The Group of 40 doesn’t have the correct answer or even a single agreed-upon answer, to the fundamental question of politics. That question, as Mao put it, is “Who Are Our Friends? Who Are Our Enemies?”
As President Sirisena, an ex-Maoist, would recall, the fundamental questions on which there must be clarity in politics are:
(A) “Who is the main enemy?”
(B) “What is the principal contradiction?”
Unless there is clarity on these questions, no correct ‘political line’ is possible.
Without a correct political perspective, no correct and sustainably successful politics is possible.
The answers to these questions are not rocket-science, but the Group of 40 is utterly confused. They are like a group of archers in a battlefield who don’t know exactly where to aim and keep shooting arrows at different targets.
The secret is that the Group of 40 is like someone who has separated from his or her spouse but isn’t sure of whether or not to get divorced. The Group has separated from President Gotabaya Rajapaksa but the public does not know whether or not it is a trial separation. It certainly hasn’t RUPTURED from President Gotabaya Rajapaksa precisely at a time when the overwhelming outcry of the citizenry is ‘Gota Go Home!’
Some prominent parliamentarians in the Group of 40 sound like a spouse who is separated, and is blaming the brother-in-law rather than the powerful marriage partner. Basil Rajapaksa is a symbol of derision in the country but he is not the main hate symbol of the protestors and target of the protests– Gota is– but the Group of 40 seems to want to turn Basil into the main enemy and Gota into the secondary enemy or something other than an enemy!
The Group of 40 does not have a clear and correct strategy. It does not recognize and orient its political line and practice on the twin basic realities that:
(I) The principal or main contradiction is that between the People and President Gotabaya Rajapaksa and
(II) That the People regard Gotabaya as their “main enemy”.
So long as this remains the case, the political fate of the Group of 40, even if it joined by other dissidents and rises to 60 or 70, will be limited to a large balloon or bubble in the current term of the Parliament.

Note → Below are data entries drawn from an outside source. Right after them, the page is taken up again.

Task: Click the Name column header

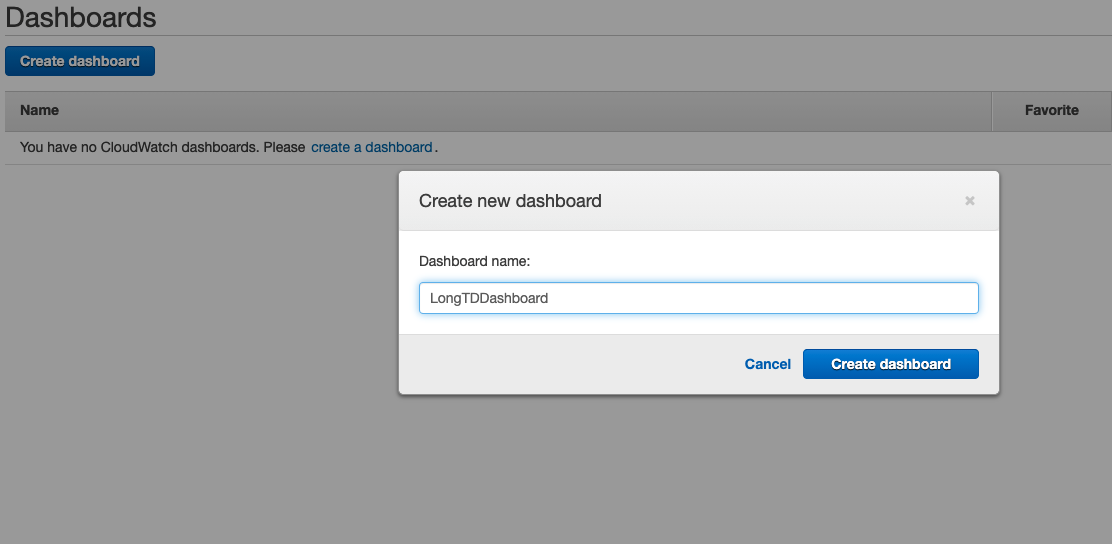Action: tap(40, 110)
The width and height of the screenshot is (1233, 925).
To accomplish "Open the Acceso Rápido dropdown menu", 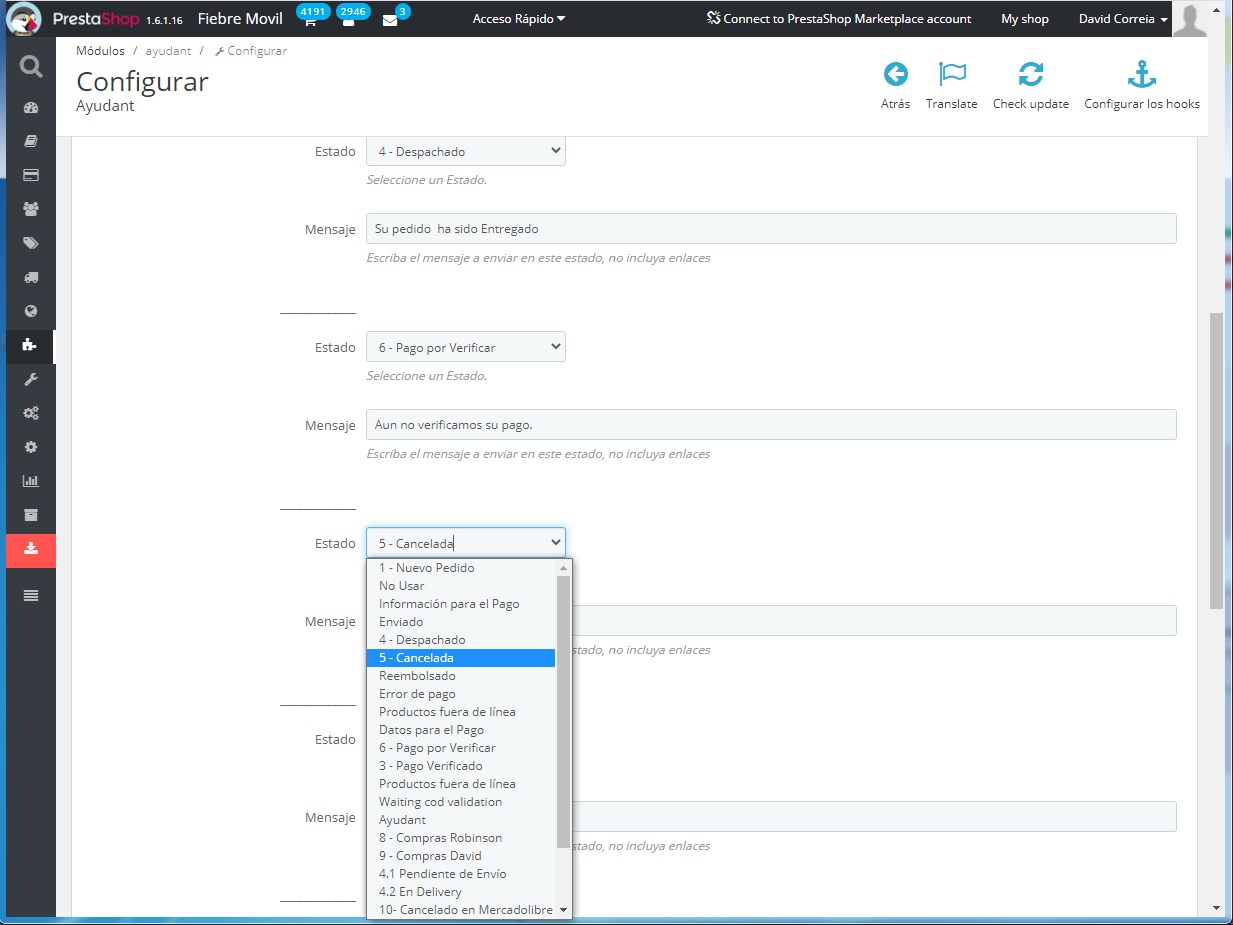I will 518,19.
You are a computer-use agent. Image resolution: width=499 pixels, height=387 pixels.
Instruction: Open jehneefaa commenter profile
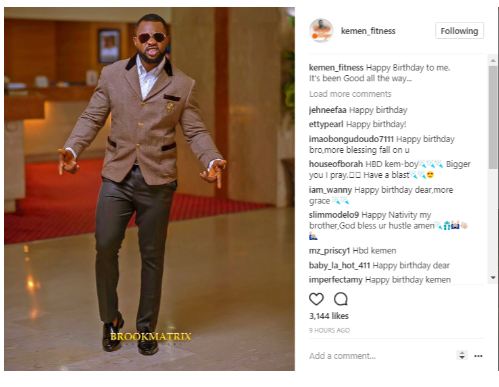click(327, 110)
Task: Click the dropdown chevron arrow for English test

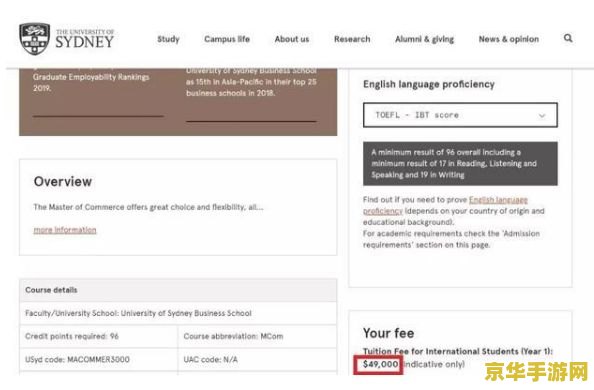Action: point(542,116)
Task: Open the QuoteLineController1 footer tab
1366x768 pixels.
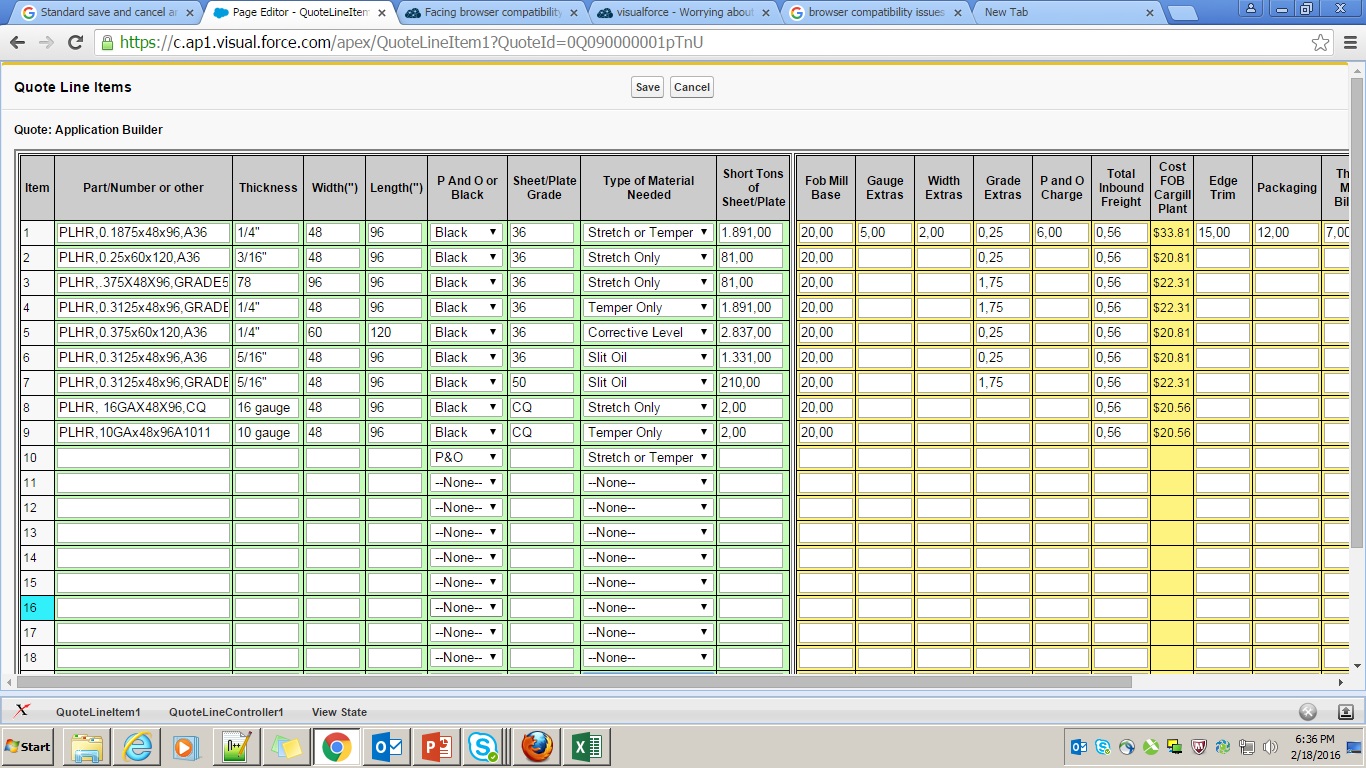Action: 226,712
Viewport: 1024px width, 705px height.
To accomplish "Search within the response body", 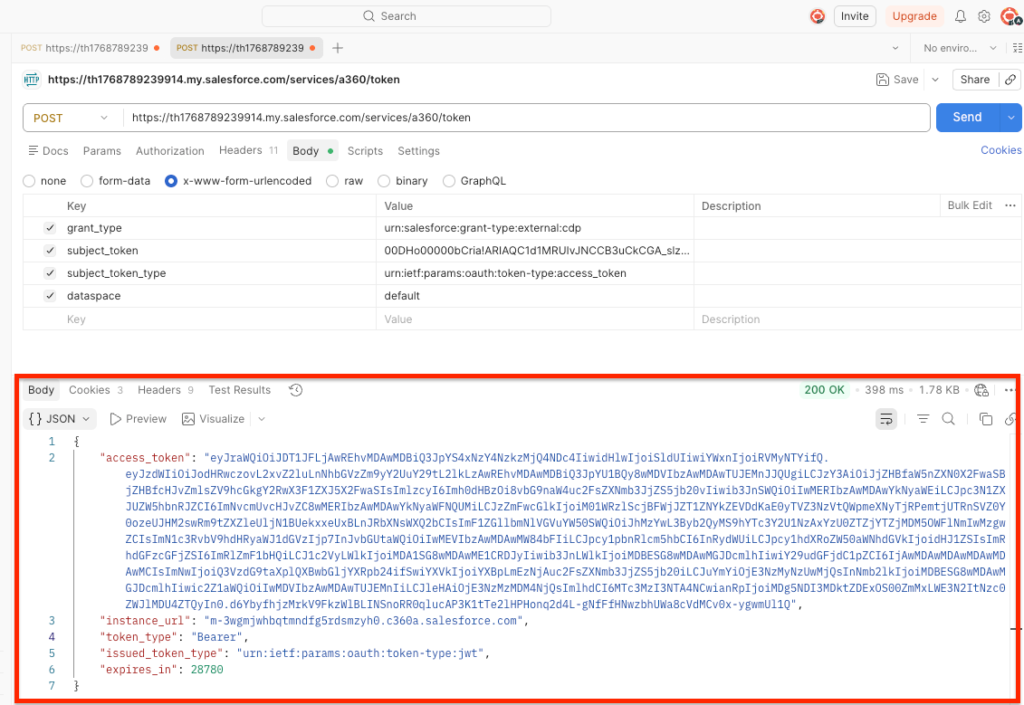I will 948,419.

They will go the way of the old United Front coalition members of 1970-1977, who regarded Felix Dias Bandaranaike as the main enemy while the electorate was heartily sick of Mrs. B and the whole family tree.
The Group of 40 does not seem to be aware that no Interim Administration formed under the presidency of Gotabaya Rajapaksa will enjoy a shred of public legitimacy.
It seems unaware that if it takes office in an interim administration under President Gotabaya (‘Go Home!’) Rajapaksa, it is likely to be wiped out any upcoming election.
The Group of 40 is oblivious to the fact that the worst electoral liability it has is being associated with the GR presidency; the presidency of the man who wrecked the farmers and agriculture.
The Group doesn’t get the basic point that they must use every hour of the day, every day of the week and every week of the month, to compensate for that guilt by association, by putting as much distance between themselves and the Gotabaya presidency.
If I may put in the plainest language possible to make comprehension as easy as possible, Karuna redeemed himself in the eyes of the vast majority of the nation and even the armed forces, by rebelling against Prabhakaran; by turning his guns against Prabhakaran, not merely or primarily against Pottu Amman (though it was with him that Karuna initially had a problem).
The relevance here is that if the Group of 40 wishes to earn the trust of the masses in revolt outside the parliament, and go on to survive the next election, it must immediately start to make up for lost time by taking on President Gotabaya Rajapaksa as the main enemy.
To conclude, the only kind of Interim Administration the Group of 40 can legitimately participate in and survive in the court of public opinion, is if it meets two minimum conditions:
(A) A post-20A Interim Administration in which Gotabaya Rajapaksa has been bound hand and foot.
(B) It is an Interim administration of a short period which has ensured snap Presidential, Parliamentary and Provincial Council elections within three to six months.